While Captain Lauboeuf and the Krupps have taken out several patents on detail mechanisms for use on submarine boats, they have never—so far as I am aware or the patent records show—attempted to claim to be the original inventors of the type of submarine with buoyant ship-shaped form of hull consisting of a pressure-resisting body surmounted by a watertight, non-pressure-resisting body which gives suitable form for surface speed and seaworthiness, which is the principal characteristic of vessels built by them. I feel, therefore, that certain misinformed authors should, in the interests of the truth, correct their statements if they issue new editions of their work or write further on the development of the submarine.

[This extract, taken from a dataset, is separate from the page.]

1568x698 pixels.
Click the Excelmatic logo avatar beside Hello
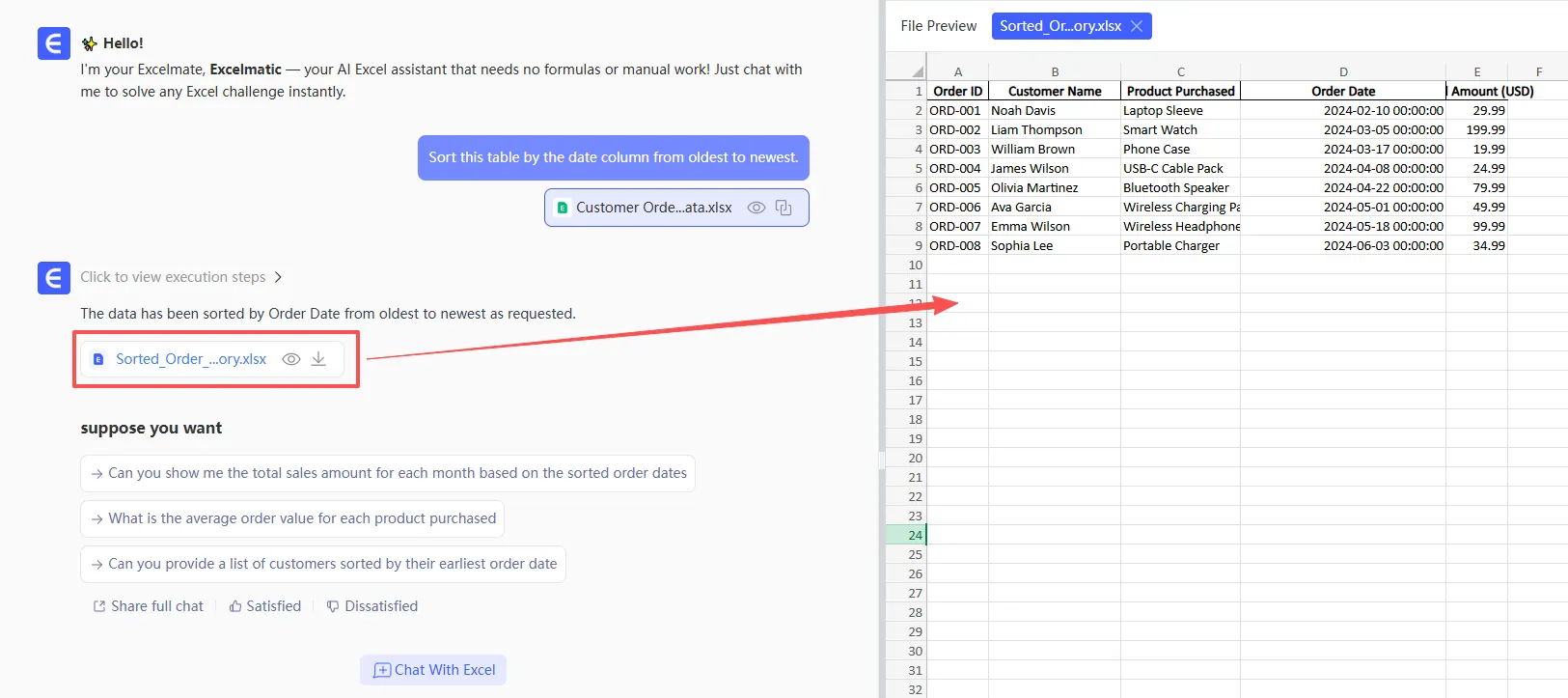pos(54,43)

During the years of practical experimental work with the Argonaut, Mr. Holland continued in his efforts to get the Plunger—building under the 1893 appropriation—in shape for submerged trials, but without success.
The large steam installation, sixteen hundred horsepower, was largely responsible for this. As I remember, there was only about eighteen inches between the main engines, with large steam supply and exhaust pipes overhead and under foot. These engines were designed to run at over four hundred revolutions per minute. The boiler was located nearly in the centre of the vessel and so nearly filled the ship that there was barely room between the top of the boiler and ship to creep from "forward to aft."
THE "HOLLAND"
This vessel, while holding to the same general principles of construction and method of control as used in the "Plunger," was much better proportioned and had a much better distribution of weights. It was her performance that led the House Naval Committee in 1900 to authorize the construction of additional submarines of the Holland type. Her armament consisted of one torpedo tube forward and an aerial torpedo gun for firing aerial torpedoes, designed to be used somewhat on the same principles as used on the gunboat "Vesuvius."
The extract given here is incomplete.